Он снова сделал паузу, на этот раз довольно значительную, повертел в руках трубку и, убедившись в нашем глубочайшем внимании, продолжал тоном несколько более сдержанным: «Ну так вот, дело в том, что я снова столкнулся с той же проблемой, только теперь случай произошел со мной самим, а рассказ принадлежит Мопассану». Затем он уточнил, что непосредственного участия в событиях не принимал, а был всего лишь свидетелем, и, повременив еще немного, соизволил наконец поведать нам все.

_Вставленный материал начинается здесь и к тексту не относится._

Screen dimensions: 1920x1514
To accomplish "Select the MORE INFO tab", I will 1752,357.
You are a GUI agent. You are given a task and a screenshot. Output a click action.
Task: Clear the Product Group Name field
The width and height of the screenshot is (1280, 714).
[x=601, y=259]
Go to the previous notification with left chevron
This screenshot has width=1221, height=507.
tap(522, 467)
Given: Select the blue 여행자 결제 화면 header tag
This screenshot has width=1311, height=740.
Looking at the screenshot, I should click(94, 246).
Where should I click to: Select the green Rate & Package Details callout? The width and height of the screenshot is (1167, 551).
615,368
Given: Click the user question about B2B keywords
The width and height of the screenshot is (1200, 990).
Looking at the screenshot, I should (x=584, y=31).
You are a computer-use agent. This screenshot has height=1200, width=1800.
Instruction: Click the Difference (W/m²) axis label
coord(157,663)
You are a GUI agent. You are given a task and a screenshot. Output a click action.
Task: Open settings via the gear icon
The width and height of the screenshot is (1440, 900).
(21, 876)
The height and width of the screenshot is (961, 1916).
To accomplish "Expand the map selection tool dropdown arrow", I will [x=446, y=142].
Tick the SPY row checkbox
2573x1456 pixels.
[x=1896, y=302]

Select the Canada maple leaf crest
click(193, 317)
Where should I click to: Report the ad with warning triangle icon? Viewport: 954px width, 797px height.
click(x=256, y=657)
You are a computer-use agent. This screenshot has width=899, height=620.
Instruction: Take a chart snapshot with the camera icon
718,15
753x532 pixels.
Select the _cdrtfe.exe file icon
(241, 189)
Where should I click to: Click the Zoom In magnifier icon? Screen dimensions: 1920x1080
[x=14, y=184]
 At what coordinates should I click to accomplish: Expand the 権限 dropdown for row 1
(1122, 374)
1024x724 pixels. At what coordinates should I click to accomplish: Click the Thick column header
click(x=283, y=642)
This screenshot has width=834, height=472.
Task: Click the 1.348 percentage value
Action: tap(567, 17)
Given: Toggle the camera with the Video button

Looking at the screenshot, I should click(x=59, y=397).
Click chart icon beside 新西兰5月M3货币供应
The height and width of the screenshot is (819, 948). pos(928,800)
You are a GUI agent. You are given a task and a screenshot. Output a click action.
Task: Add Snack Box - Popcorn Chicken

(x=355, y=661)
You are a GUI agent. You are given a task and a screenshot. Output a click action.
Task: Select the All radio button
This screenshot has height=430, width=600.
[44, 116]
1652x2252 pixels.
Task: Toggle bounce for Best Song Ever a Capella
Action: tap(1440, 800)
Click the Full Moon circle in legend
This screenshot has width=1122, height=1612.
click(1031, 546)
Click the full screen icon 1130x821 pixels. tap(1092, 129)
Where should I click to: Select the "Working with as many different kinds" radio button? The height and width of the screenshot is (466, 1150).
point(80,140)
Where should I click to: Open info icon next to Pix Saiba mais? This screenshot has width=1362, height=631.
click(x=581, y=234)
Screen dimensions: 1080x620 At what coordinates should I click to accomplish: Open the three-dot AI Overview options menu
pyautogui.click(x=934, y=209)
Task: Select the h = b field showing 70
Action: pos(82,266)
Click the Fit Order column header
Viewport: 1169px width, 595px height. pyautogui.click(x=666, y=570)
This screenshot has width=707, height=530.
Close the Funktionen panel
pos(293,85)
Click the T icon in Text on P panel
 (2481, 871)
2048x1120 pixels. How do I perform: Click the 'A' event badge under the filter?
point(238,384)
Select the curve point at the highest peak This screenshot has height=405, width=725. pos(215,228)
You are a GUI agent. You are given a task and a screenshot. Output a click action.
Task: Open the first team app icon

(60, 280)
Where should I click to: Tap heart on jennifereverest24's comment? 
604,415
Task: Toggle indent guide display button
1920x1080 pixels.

«Вы, конечно же, – начал наш знаменитый друг, – знакомы с великим Антуньей, одним из самых светлых умов, всеми признанным и почитаемым, поистине выдающейся личностью». – (Довольно! Речь шла не о ком ином, как об Антунье. Уже одно это могло придать истории остроту и интерес – независимо от ее содержания. Разумеется, мы его знали, как же иначе; Антунью знали буквально все, правда, восхищались им немного на расстоянии, поскольку он сам – и это делало его личность еще более привлекательной для нас, молодых, хотя некоторые скептики утверждали, будто такое поведение – всего лишь хитроумная уловка, – он сам сохранял дистанцию, вел жизнь уединенную, словно скрытую за дымовой завесой; во всяком случае, Антунья относился к собственной персоне с чрезвычайной бережностью, граничащей со скаредностью. Кто же его не знал! Так продолжим наш рассказ.) – «Всем известно, что мне выпала честь быть другом этого удивительного человека с тех давних пор, когда мы, подобно вам, робко вступили на литературную стезю и, имея разные цели и интересы, устремились к писательскому будущему, которое нам предрекали. И предсказания не замедлили сбыться, по крайней мере относительно моей скромной особы… Именно сей многолетней дружбе я обязан редкостной привилегией изредка прикасаться к уединенной жизни Антуньи, со времен нашей юности, а особенно после женитьбы философа ставшей еще более скрытой от чужих глаз; я получил право, пусть украдкой, изредка проникать в ее тайники. Женитьба эта, несомненно, сильно повлияла на характер Антуньи и, конечно же, тесно связана с эпизодом, который я собираюсь вам поведать… Господа, умоляю вас: никогда не впадайте в широко распространенное заблуждение и не относитесь пренебрежительно к обыденной стороне жизни выдающихся личностей. Само собой разумеется, рутина будней искажает и придает некий комический оттенок благородному облику героев, представляя этот облик в свете тем более ложном, что неизменно тщится выдать себя за единственную и неоспоримую истину. Да, разительный контраст между размышлениями Сократа и тоном его пререканий с Ксантиппой неизменно создает благоприятную почву для шуток в духе Аристофана. Но разве нельзя допустить мысль, что есть нечто трогательное и даже загадочное в покорности Сократа низменной доле, в том, как трезво он осознает свое падение, одновременно отвергая множество блестящих возможностей творить и жить совершенно иначе?»